The general procedure in connection with the selection of the workers and the carrying on of the work and payment therefor was about as follows: The I. E. R. A. appointed a local director of relief, a local case worker, and a local work relief engineer who also acted as assignment officer. The cases of persons seeking work relief were investigated by the ease worker, reported to the local director of relief, and certified by the local director of relief, on a form designated as “assignment requisition”, as eligible to a certain amount in dollars and cents of work relief per month. This assignment requisition was presented to the local work relief engineer and assignment officer, who assigned the relief worker to a certain number of hours work upon certain designated days at the rate of 40 cents per hour (the total hours at the rate per hour making up the total in dollars and cents of the monthly relief), and directed him to the portion of the project on which he was to work under a certain foreman. The local county engineer had general supervision of the work in conjunction with the work relief engineer appointed by the I. E. R. A. and the work was done under the direct supervision of a foreman, and both the county engineer and the foreman were employed by and paid by the county. A daily time sheet was made out by the foreman, and from these daily time sheets a payroll was made out. From this payroll checks were made out in the office of the I. E. R. A. at Des Moines. These checks were signed by the governor, were drawn upon the account of the I. E. R. A. in the bank at Des Moines, and were then sent to the office of the county engineer for distribution.
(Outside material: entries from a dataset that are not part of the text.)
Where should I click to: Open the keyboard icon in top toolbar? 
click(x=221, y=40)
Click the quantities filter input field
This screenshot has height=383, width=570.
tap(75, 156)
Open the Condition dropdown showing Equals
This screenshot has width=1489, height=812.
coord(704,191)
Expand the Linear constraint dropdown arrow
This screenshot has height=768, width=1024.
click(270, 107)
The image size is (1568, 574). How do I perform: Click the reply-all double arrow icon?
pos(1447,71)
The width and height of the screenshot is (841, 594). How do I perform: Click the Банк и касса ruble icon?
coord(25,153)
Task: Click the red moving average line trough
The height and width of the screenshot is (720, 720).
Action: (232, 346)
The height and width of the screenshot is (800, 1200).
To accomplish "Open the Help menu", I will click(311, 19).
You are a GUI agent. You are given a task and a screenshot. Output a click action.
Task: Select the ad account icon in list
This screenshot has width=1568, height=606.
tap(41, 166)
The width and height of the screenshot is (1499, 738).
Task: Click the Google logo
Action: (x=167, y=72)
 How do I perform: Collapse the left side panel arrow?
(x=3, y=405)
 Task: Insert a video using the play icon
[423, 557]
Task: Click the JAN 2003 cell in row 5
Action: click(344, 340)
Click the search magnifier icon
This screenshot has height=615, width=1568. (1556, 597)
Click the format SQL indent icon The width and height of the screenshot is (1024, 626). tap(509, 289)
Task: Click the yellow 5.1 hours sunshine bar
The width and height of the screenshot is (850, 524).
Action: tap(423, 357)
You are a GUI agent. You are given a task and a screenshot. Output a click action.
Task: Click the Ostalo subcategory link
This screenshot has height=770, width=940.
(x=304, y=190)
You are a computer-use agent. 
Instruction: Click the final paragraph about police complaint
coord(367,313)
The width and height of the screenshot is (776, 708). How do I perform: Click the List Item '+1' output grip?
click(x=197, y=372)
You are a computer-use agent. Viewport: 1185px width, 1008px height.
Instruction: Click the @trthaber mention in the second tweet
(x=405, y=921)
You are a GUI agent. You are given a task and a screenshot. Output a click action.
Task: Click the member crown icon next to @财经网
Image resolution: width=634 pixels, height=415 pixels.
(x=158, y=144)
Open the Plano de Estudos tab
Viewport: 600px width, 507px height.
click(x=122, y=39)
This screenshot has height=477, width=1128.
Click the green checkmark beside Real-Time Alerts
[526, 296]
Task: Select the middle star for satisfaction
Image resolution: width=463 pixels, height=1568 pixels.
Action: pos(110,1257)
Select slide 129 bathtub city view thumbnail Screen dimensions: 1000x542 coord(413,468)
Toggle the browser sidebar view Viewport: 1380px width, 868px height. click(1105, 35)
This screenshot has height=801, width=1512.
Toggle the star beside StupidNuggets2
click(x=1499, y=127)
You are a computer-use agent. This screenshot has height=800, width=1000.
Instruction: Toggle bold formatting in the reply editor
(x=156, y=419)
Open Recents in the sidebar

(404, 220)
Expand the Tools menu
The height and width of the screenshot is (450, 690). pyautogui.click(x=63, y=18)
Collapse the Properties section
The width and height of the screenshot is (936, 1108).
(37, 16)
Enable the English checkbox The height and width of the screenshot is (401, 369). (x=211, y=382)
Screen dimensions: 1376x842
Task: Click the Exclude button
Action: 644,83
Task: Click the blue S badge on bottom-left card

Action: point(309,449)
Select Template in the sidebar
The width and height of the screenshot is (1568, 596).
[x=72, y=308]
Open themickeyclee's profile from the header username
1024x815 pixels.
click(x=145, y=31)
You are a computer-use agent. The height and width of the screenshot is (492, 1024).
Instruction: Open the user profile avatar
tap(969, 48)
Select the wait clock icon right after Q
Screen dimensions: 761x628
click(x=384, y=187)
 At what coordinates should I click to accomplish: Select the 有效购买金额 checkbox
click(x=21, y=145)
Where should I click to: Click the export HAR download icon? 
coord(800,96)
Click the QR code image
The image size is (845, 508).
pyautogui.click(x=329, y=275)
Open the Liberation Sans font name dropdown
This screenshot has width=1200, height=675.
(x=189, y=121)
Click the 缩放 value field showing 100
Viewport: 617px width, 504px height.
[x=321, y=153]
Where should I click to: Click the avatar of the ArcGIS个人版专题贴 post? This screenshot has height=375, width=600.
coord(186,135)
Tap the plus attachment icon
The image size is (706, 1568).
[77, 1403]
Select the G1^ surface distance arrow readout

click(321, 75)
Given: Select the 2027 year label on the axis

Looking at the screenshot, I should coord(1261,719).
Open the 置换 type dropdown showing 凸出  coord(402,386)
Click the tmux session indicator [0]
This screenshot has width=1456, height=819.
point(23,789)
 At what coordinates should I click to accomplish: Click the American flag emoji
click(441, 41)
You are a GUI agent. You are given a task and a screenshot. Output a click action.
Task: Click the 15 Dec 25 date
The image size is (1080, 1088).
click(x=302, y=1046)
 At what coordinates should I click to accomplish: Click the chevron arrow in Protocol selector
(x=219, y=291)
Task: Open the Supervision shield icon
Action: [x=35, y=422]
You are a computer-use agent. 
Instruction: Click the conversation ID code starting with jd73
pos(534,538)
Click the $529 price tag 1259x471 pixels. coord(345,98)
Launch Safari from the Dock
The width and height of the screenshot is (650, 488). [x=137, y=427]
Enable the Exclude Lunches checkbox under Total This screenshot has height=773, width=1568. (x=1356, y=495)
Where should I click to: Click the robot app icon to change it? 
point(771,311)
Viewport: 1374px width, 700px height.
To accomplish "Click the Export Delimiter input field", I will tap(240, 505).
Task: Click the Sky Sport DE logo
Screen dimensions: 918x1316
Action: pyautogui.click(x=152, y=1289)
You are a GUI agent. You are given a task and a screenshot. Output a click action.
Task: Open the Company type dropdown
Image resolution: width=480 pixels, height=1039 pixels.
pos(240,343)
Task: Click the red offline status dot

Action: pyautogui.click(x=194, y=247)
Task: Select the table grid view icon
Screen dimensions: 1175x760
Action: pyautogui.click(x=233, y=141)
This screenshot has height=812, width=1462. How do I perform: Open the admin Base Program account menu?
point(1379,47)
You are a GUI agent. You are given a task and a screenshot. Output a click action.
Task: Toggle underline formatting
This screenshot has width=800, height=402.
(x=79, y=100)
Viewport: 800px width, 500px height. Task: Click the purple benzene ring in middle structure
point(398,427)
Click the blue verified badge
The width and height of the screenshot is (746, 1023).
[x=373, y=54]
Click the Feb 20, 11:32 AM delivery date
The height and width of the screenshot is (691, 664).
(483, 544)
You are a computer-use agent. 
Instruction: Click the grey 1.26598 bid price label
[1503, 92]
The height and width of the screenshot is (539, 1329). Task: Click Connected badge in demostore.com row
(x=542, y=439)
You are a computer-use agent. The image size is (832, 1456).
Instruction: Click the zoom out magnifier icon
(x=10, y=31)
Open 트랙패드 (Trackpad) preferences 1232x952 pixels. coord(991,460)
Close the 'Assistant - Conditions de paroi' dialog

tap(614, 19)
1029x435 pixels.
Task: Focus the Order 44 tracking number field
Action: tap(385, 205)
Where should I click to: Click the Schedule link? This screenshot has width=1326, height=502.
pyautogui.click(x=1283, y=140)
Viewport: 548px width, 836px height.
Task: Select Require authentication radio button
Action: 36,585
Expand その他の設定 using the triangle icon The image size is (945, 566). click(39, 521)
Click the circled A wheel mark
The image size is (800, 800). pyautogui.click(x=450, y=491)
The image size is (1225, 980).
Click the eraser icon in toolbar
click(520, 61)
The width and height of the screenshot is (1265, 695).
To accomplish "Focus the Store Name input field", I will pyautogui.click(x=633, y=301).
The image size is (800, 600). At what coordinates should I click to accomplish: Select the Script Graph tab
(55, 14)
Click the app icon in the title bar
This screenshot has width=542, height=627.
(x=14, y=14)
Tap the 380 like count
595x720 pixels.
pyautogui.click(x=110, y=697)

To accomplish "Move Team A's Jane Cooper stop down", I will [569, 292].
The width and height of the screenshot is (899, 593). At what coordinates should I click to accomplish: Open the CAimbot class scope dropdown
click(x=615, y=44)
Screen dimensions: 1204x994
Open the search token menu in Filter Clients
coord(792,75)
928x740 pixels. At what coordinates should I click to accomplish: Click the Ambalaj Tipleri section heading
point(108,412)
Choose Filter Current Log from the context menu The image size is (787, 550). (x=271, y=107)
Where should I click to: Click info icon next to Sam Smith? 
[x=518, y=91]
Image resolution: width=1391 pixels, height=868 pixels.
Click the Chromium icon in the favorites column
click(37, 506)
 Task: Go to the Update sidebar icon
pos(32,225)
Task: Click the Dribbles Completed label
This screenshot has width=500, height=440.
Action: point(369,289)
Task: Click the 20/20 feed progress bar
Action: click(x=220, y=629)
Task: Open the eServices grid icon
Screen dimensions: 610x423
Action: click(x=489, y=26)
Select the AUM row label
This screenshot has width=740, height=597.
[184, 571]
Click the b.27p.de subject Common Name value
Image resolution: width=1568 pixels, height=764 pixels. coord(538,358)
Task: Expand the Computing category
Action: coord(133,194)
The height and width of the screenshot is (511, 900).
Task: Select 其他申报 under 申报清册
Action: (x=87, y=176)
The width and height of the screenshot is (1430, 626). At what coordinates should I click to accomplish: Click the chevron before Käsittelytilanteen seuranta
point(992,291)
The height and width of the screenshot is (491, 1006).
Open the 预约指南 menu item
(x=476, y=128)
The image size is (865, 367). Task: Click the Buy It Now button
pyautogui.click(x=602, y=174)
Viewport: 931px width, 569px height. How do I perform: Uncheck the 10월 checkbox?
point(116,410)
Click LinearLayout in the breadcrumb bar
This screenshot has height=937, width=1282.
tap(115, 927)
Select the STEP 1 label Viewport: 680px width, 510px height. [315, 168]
In the instant case, it appears that the claimant, Arthur Oswalt, had been receiving relief from Lucas county at different intervals from the 14th day of March, 1934,' which was prior to the time work began upon the Lucas county project, and that after work began on this project he continued to receive such relief. The report of the county worker, H. M. Newell, shows that on December 4,1934, his order for work relief was increased to $19.20 per month. On the following day, an assignment requisition was issued by Lois J. Utterback, the local director of relief *1103 for the I. E. R. A. (who was also the overseer of the poor for Lucas county), and countersigned by H. M. Newell, county worker, certifying that Oswalt was eligible to work relief in said sum of $19.20 each month until further notice. On February 1, 1935, the assignment and identification card was signed by Jake Hoeksema, resident work relief engineer and assignment officer of the I. E. R. A., fixing Oswalt’s days and hours of work during the month of February, and the rate of 40 cents per hour, making a total of $19.20 work relief for that month, and assigning him to a particular part of the work under C. B. Foster as foreman.